Member of the Ontario Provincial Parliament for Halton Halton North (1995-1999)
- In office 1995–2014
- Preceded by: Noel Duignan
- Succeeded by: Indira Naidoo-Harris

Personal details
- Born: 1943 (age 82–83) Peel County, Ontario
- Party: Progressive Conservative
- Relations: Thomas Laird Kennedy, grandfather
- Occupation: Businessman

= Ted Chudleigh =

Canadian politician

Ted Chudleigh (born c. 1943) is a former politician in Ontario, Canada. He was a Progressive Conservative member of the Legislative Assembly of Ontario from 1995 to 2014, representing the ridings of Halton North and later Halton. Chudleigh is the grandson of Thomas Laird Kennedy, who served as Premier of Ontario in 1949.

==Background==
Chudleigh was born in Peel County, Ontario in 1943. He received a Bachelor of Science degree from Michigan State University in 1965. He later worked for the Ministry of Agriculture, and owned an IGA store in the Niagara Region. From 1980 to 1995, he was the Executive Vice-President of the Ontario Food Processors Association. His brother Tom Chudleigh is the owner of Chudleigh's Limited, a commercial bakery and farm based in the Milton area whose frozen desserts are sold by grocery retailers throughout North America.

==Politics==
He was elected to the Ontario legislature in the provincial election of 1995, defeating Liberal Walt Elliot and incumbent New Democrat Noel Duignan in the riding of Halton North. He was re-elected in the redistributed riding of Halton in the 1999 provincial election, by a margin of over 20,000 votes over his closest opponent. Chudleigh served as a backbench supporter for Premiers Mike Harris and Ernie Eves.
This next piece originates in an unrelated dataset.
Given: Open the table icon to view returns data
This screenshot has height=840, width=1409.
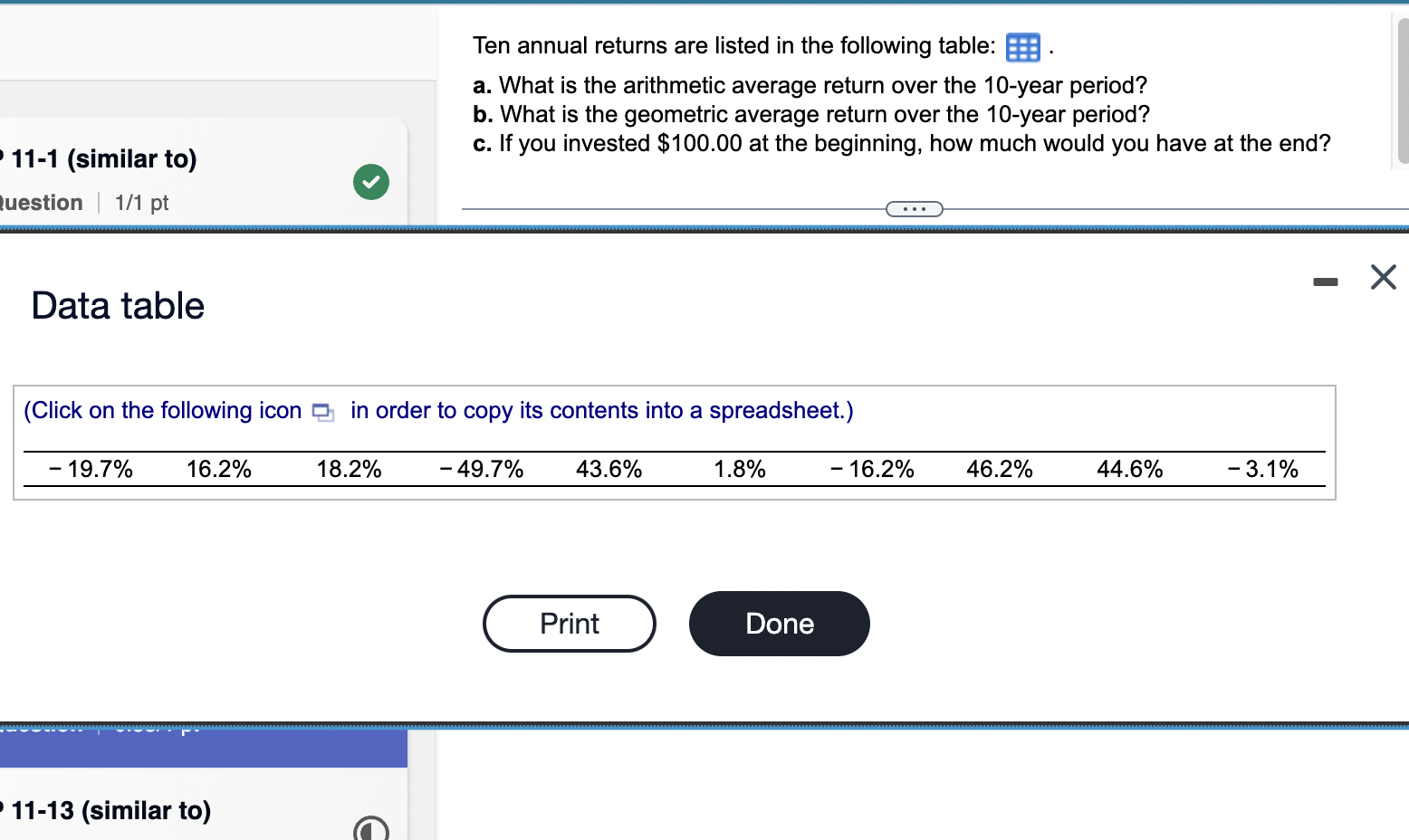Looking at the screenshot, I should pos(1022,48).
The Tories lost the provincial election of 2003, and Chudleigh was returned with a greatly reduced margin of victory. He endorsed Frank Klees's unsuccessful bid to lead the Progressive Conservative Party in 2004.
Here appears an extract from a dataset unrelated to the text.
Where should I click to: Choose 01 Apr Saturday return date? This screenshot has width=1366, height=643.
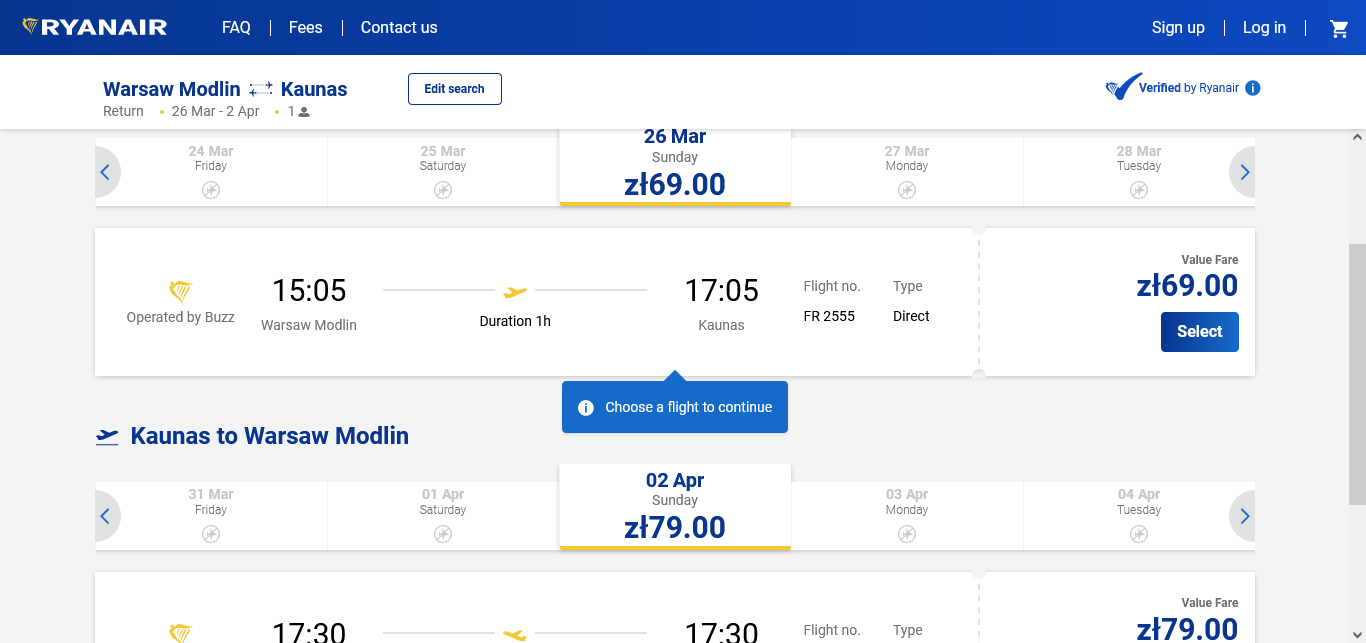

Ted Chudleigh was re-elected as the MPP for Halton in the 2007 provincial election by 176 votes over the Liberal candidate Gary Zemlak, and was re-elected for a fifth time in 2011 by more than 3,000 votes over Liberal candidate Indira Naidoo-Harris. In 2014, Chudleigh faced Naidoo-Harris again, this time losing to her by about 4,000 votes.

During his time in government he served as Parliamentary Assistant to several ministers. During his time in opposition he was his party's critic for various roles and between 2004 and 2011 he served as Deputy Opposition Whip.